I’ve been gaming on Kubuntu for over 2 years now but recently have been getting interested in Garuda. I’ve booted into the live Dragonized Gaming iso and was really impressed with the out of the box gaming-centric setup.
I’ve also been looking for more reasons to switch away from Ubuntu, and have been hit with the EOL countdown for plasma in 23.04, so the time is right for a distro hop. With the latest Garuda release they added an official Hyprland variant which looks really cool too.
Does anyone use Garuda? What are your impressions/thoughts/experiences? What should I expect from switching to an Arch base? Same questions for Hyprland too.
I have 16 gigs of ram, an Intel i7 something and an nVidia 2080.
Edit: I booted into the Hyprland live iso last night and I must say, Hyprland is cool af. Really a breath of fresh air and very intuitive. I’m going to run with the install this weekend.
To search the AUR and add a program:
yay (desired package) You’ll see multiple choices most likely, pick one and it’s pretty self-explanatory from there.

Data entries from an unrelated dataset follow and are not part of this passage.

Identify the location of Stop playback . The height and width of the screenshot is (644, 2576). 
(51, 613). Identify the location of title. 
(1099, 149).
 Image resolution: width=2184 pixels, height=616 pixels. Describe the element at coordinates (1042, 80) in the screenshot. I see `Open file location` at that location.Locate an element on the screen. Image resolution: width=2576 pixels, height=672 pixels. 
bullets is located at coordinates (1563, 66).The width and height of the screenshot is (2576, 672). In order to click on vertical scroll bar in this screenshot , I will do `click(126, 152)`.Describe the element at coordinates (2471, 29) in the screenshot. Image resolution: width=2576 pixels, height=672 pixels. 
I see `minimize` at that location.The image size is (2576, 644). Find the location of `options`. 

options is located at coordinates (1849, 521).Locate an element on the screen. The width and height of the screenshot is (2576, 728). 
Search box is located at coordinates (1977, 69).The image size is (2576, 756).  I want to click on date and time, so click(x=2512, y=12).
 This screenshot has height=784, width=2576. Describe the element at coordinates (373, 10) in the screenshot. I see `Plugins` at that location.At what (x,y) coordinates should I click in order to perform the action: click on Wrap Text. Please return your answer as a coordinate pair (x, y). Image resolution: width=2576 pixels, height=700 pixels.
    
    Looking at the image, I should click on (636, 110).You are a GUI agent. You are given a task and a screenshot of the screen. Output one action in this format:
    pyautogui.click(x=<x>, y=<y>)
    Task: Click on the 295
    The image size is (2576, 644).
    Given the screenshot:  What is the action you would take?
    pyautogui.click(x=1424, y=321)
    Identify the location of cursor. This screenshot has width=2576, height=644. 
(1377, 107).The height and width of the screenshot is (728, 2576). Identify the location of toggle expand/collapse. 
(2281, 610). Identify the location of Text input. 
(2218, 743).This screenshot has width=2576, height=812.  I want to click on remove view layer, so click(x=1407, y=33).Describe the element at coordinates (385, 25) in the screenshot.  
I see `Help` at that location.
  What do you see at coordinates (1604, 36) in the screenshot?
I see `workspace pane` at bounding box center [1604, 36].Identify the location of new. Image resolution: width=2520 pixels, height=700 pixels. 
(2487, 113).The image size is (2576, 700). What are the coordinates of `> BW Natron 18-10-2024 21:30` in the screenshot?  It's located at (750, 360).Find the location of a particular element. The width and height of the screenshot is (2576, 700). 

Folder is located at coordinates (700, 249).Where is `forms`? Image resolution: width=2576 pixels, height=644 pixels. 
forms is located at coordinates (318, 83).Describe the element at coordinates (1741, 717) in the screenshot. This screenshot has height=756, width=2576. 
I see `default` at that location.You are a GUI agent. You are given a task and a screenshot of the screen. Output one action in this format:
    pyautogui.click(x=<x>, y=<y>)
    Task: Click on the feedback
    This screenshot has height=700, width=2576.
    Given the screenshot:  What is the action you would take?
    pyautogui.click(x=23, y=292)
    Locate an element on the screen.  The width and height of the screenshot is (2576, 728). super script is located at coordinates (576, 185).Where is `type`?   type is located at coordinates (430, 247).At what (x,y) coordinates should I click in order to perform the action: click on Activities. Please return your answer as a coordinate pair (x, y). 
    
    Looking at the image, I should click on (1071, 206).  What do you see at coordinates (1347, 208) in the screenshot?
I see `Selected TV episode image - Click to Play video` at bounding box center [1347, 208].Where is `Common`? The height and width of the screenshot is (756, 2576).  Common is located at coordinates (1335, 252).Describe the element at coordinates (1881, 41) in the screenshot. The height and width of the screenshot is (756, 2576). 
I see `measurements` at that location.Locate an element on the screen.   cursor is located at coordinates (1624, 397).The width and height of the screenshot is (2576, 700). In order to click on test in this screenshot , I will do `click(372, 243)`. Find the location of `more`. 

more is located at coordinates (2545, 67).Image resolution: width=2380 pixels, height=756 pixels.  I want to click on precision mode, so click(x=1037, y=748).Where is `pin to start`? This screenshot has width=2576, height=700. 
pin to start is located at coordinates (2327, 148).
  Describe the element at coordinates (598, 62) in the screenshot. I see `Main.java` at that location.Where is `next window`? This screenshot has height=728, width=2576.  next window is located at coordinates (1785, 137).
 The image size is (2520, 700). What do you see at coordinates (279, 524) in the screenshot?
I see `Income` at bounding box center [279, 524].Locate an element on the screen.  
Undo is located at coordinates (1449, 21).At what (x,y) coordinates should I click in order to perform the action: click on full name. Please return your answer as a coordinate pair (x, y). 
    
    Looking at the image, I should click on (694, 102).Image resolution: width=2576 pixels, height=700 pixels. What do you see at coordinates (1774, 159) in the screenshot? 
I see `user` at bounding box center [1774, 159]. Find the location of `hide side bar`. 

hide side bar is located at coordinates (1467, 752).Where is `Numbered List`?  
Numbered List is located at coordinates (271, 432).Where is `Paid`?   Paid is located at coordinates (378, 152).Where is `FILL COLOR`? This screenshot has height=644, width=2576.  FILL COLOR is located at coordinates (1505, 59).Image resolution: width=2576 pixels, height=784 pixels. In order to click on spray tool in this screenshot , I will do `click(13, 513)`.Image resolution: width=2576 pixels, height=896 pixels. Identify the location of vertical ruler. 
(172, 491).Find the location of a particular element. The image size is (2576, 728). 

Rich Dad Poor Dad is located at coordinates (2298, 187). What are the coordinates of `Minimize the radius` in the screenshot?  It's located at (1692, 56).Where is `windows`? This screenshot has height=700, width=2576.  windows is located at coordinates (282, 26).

To remove program: yay -R (program)
system update/update all packages: yay -Syu
There are a few different package management tools too like Octopi which let you directly browse the AUR by category in a GUI but I think that’s pm the basics.
What do the -Syu arguments mean? I associate them with the Arch meme of “go ahead and break my system without prompting me first.”
S is for sync, which installs packages from the repositories. u is for upgrade, which upgrades out-of-date packages. y causes pacman to refresh the package databases. In short, it upgrades all packages that are out of date. It’s a very standard command and not dangerous lol. Btw, with yay just typing in “yay” without -Syu does the same thing, which is convenient
Thank you!
Cool! Thanks for the reply!
With regards to Arch based distros: Do you still need to read Arch news to spot potentially breaking updates and know how to diff pacsave/pacnew, etc. or have Garuda found a way to manage these things?
It’s probably wise to check the forums regularly, I had to reinstall the entire OS once (arguably because of NVIDIA) but on more than one occasion it’s stopped a update for me because packages were in conflict. So it’s nice that there’s some foresight on their part.